(Beginning of Material shown)

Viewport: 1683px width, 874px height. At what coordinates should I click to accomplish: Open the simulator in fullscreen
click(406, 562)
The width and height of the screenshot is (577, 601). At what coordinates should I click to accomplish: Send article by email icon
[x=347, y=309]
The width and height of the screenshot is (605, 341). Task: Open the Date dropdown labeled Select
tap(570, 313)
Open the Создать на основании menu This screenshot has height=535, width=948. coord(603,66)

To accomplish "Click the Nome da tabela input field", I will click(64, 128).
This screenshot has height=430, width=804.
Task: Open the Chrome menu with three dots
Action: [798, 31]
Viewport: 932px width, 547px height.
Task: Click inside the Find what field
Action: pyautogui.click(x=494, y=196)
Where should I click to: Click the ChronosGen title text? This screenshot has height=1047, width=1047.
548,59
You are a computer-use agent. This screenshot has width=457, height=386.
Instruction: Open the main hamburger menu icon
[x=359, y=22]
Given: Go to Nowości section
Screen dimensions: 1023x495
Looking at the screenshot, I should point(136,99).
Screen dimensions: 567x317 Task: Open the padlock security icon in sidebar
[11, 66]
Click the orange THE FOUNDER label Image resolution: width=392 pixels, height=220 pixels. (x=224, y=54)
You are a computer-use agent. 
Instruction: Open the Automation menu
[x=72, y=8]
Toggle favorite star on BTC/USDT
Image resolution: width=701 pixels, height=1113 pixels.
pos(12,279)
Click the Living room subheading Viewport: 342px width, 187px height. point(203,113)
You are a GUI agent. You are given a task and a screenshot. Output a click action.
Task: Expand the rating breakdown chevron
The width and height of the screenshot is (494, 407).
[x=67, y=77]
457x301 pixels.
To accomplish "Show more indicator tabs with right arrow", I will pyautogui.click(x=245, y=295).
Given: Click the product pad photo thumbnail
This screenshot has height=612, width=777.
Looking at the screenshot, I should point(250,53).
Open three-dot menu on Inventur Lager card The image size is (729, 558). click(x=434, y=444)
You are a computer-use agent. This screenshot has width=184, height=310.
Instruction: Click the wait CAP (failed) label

(End of Material shown)

### [Task]
Set down exactly, and only, the lines from the one containing "has width=184, height=310." through the final line of the entries above.

### [Solution for this task]
You are a computer-use agent. This screenshot has width=184, height=310.
Instruction: Click the wait CAP (failed) label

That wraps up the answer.